Neural Networks – What Does It Mean ‘Loss Function Should Be Decoupled’ in Backprop for Deep Learning?: Detailed Insight

loss-functionsneural networks

While revising my notes that i took in a deep learning related course (in calculating gradients step), I see "we assume our loss function is a decoupled function". Can someone explain what this sentence means? I do not remember at all.

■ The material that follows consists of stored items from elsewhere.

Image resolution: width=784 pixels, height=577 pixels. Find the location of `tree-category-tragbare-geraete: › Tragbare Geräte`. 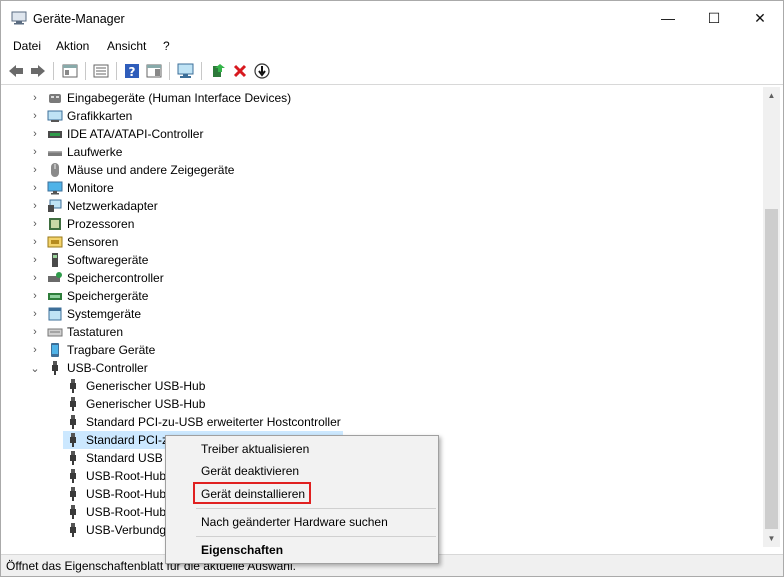

tree-category-tragbare-geraete: › Tragbare Geräte is located at coordinates (384, 350).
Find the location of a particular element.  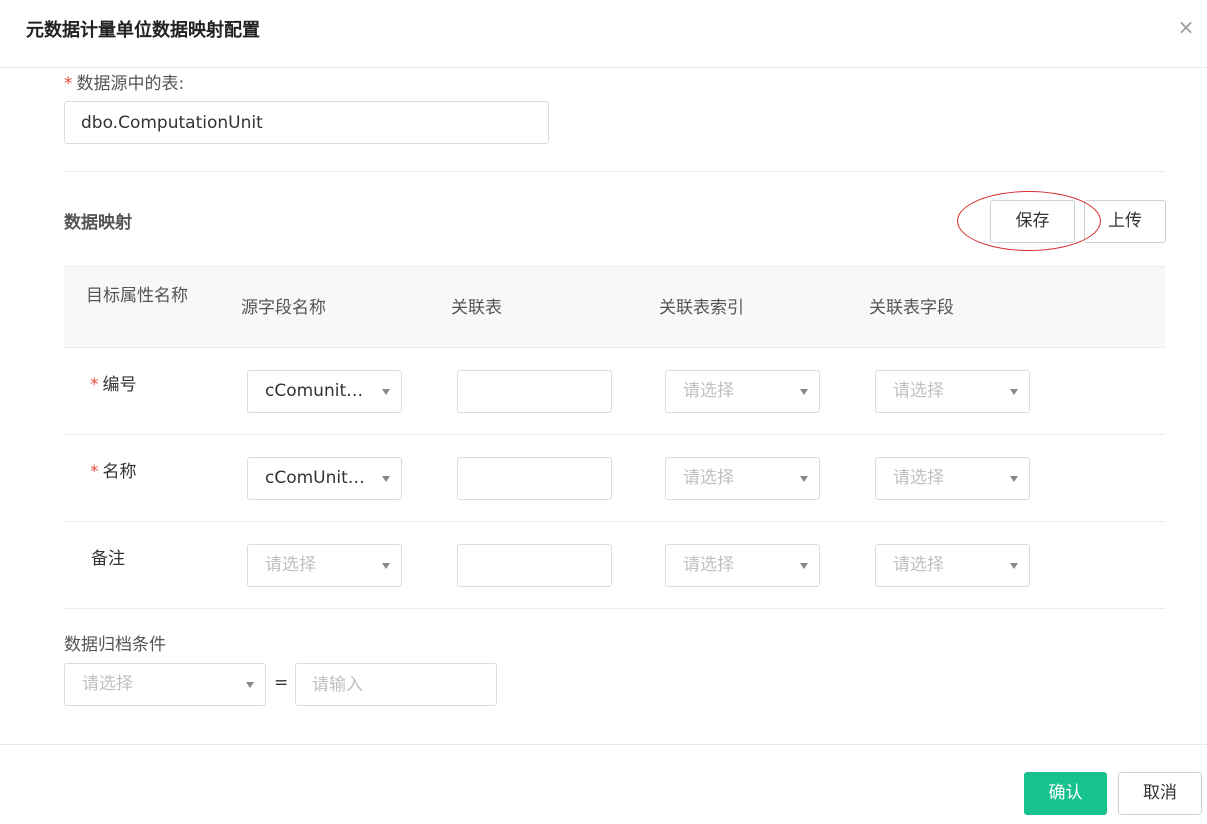

select-value: cComunitCode is located at coordinates (328, 391).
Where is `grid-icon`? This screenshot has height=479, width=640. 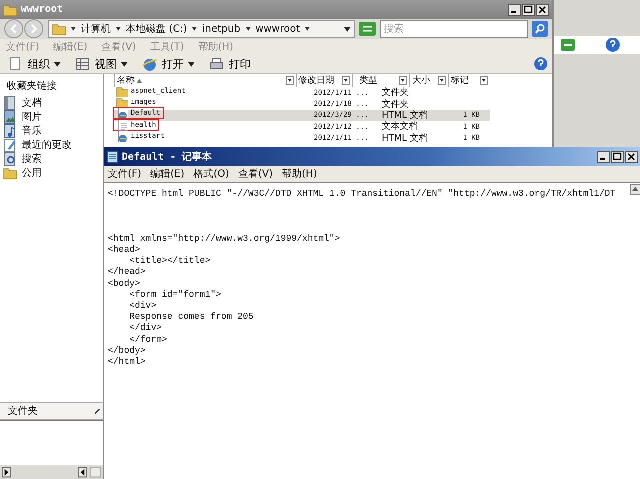
grid-icon is located at coordinates (83, 64).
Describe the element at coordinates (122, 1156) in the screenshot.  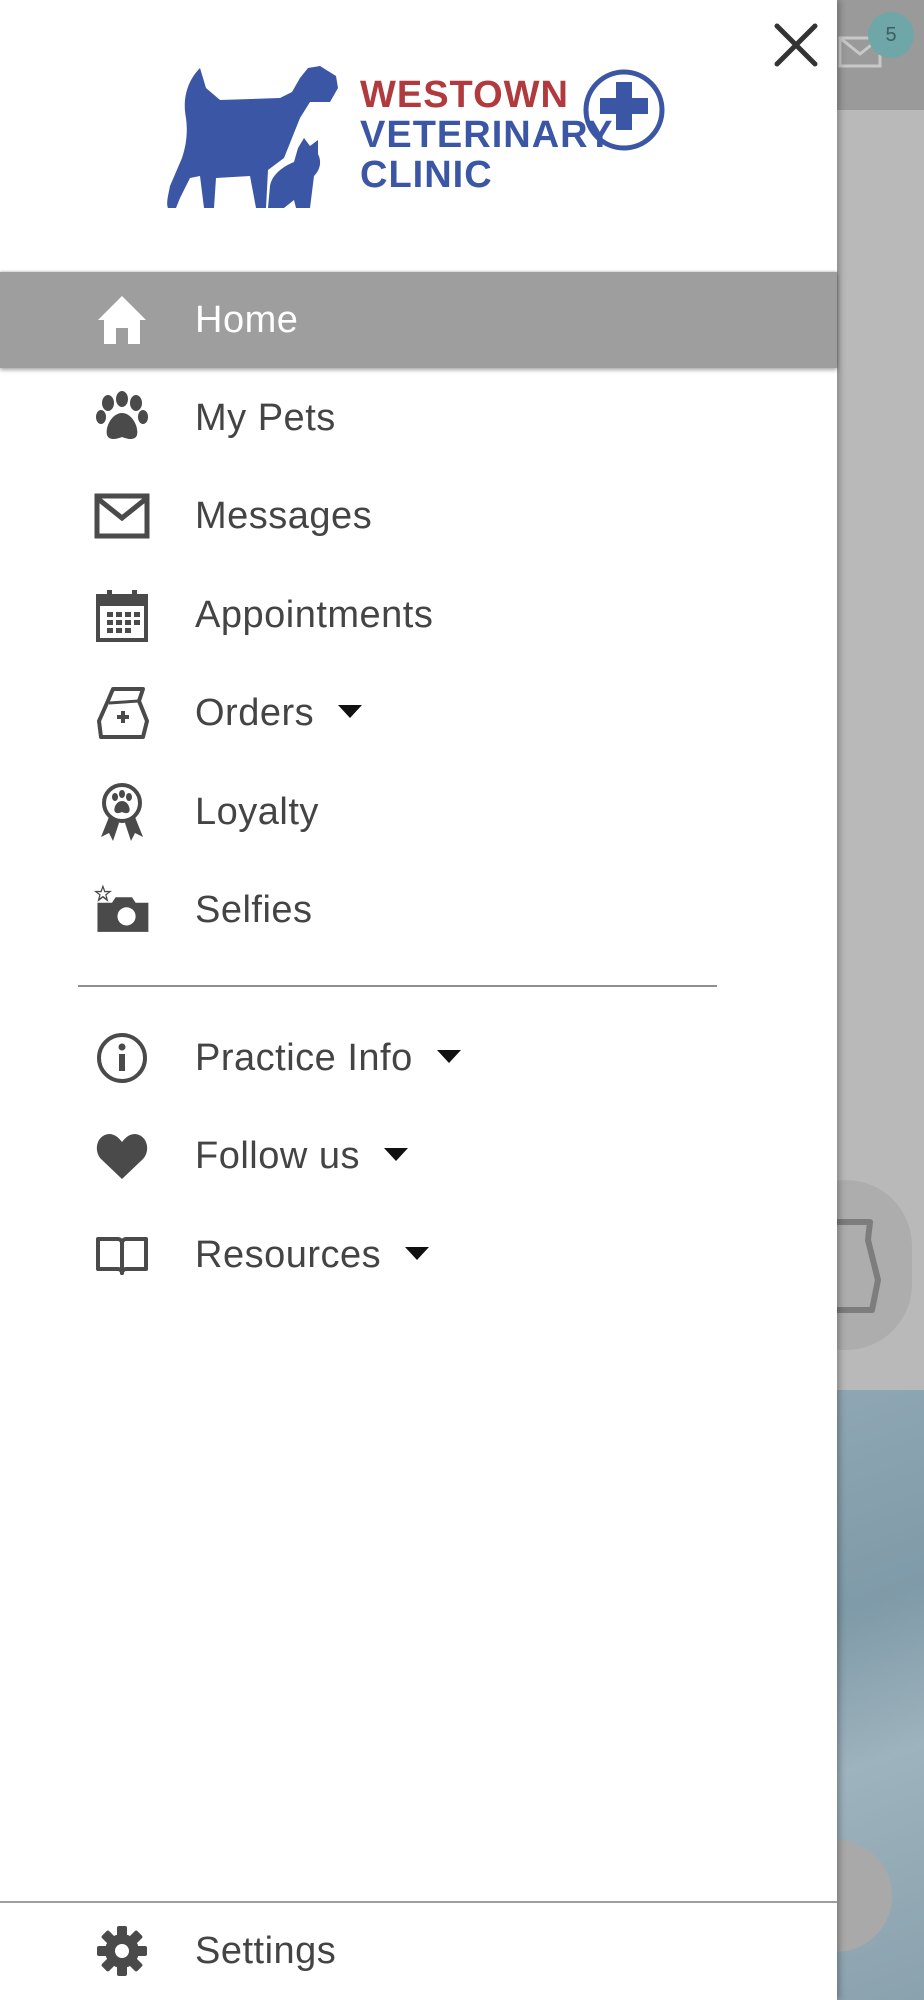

Edit 1 – more explanation: I also noted that in order to be able to apply backpropagation, our loss function should be decoupled in the sense that only one value (average loss) is used to backpropagate the error. We do not use a vector of loss that contains the loss of each data point in a mini-batch for example. Instead, I noted that "we need a decoupled loss function to be able to apply backpropagation". Why?

Best Answer

I think "decoupled function" is meant in the sense of this preprint: https://arxiv.org/pdf/1805.08479.pdf where they discuss multivariate functions being "decoupled" into the sum of univariate functions.

If you have $N$ data points, your loss function should be written as the sum (or average) of $N$ univariate functions, which are functions only of the predicted value at that point. For example, sum of squared errors is decoupled, since the total loss is just the sum of the loss at each point.

This would be violated if you have some loss function which considers explicit dependence between the observations. The condition is sort of like assuming your data are IID - it's the IID assumption which allows us to work with decoupled loss functions.

For example, if you tried to build a model with this loss function: $$\sum_i\sum_j (\hat{y_i} - \hat{y_j})^2$$, which minimizes the difference between all predictions, and says nothing else about what they should be. In order to calculate the gradient of $\hat{y_i}$ as a function of the parameters in the model, you'd also need to know the value of every $\hat{y_j}$. So backprop isn't possible.